Said a Transport of London spokeswoman, “We aren’t saying that Uber’s going green initiative isn’t appreciated, just that we all have kids who loudly announce they are really going to buckle down and do their chores, two days before Christmas.”
Walmart—Rolling Back Prices… And Your Inclination To Whine About Grocery Shopping
Walmart is partnering with smartlock maker August to test a service that would have groceries not just delivered to your home, but put away inside your home.
You just give the delivery person a one-time code to unlock your door and have access to your house, and you save all kinds of time that can be used to figure out a way to ditch the budget meeting at work and hover over your computer watching like a No-Doz-feuled hawk the intricate network of webcams you installed to make sure the delivery person doesn’t step on the cat or drink your beer or eat a two-fingered scoop of peanut butter or spit in your milk or pick their nose before putting your apples in the fridge.

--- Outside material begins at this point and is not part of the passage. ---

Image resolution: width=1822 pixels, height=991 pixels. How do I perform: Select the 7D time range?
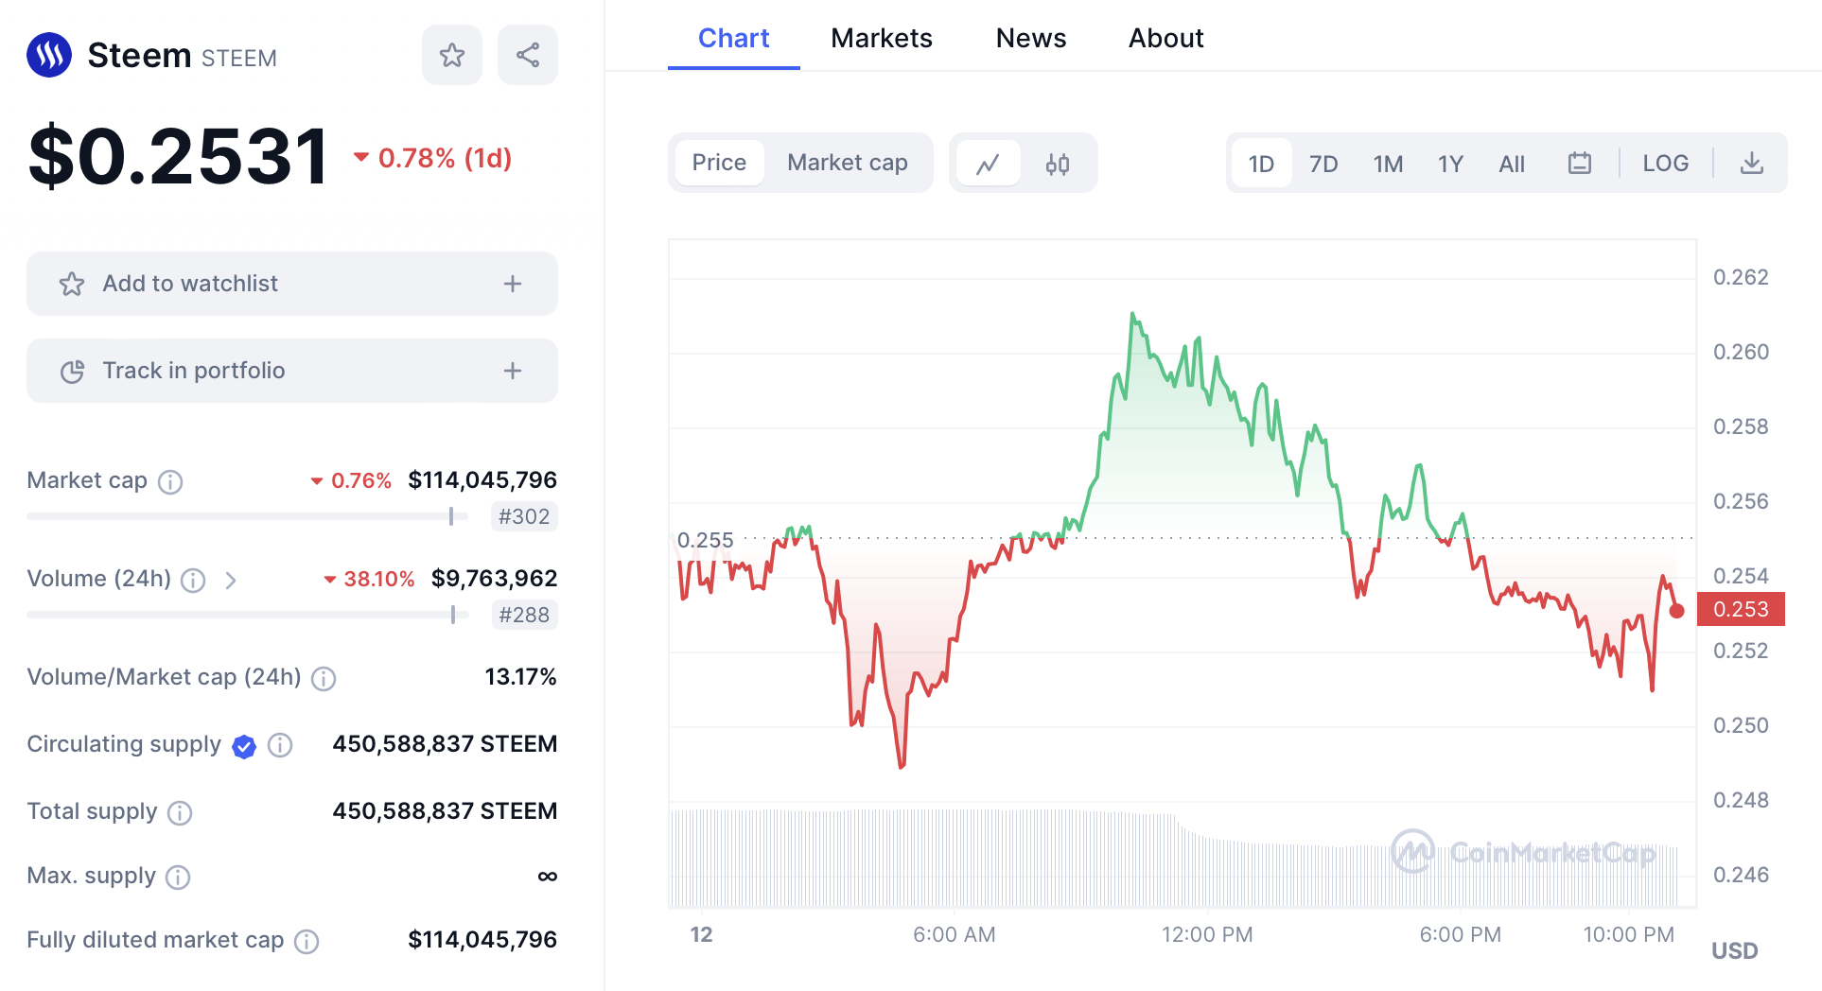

Snapchat’s 3D Bitmoji World Lenses lets you put a 3D cartoon version of yourself into real world scenes. “Wait, you haven’t been doing that all along?” asked all of my “friends.”
Forget The Cost, I’m Not Altering My Whole Nose-Wiping Routine
Levi’s Project Jacquard smart jacket went on sale for $350. It has capacitive threads woven into the sleeve, making it touch sensitive and able to communicate via bluetooth with your phone.
This allows you, for example, to control your music by swiping right or left on the sleeve. Sure, $350 may sound pricey for a denim jacket, but just think how much easier it will be during your long daily commute, standing in the aisle of a crowded bus, being constantly jostled by your fellow passengers, to hear the first three seconds of every song on your device.
Kool-Aid Stock Jumps 200%
Anthony Levandowski, a former Google engineer who is currently unemployed after being accused of stealing self-driving-car trade secrets from the company, is using his down time to establish Way of the Future, a nonprofit religious corporation with the mission “to develop and promote the realization of a Godhead based on artificial intelligence and through understanding and worship of the Godhead contribute to the betterment of society.”
Like me, I’m sure one question immediately comes to mind: are tickets on sale yet for the Way of the Future vs Scientology softball game next summer? Because I am going to FILL my celebrity autograph book!
There was a rumor that Discover Card’s website revealed the names of the iPhone 8, 8+, and X before Apple officially unveiled them at their event. Said a Discover spokesman, “Well, we aren’t called Don’t Find Anything Out Card.”
That’s it for September. Welcome to October (and maybe pay for your pumpkins and cider with some breach-proof cash).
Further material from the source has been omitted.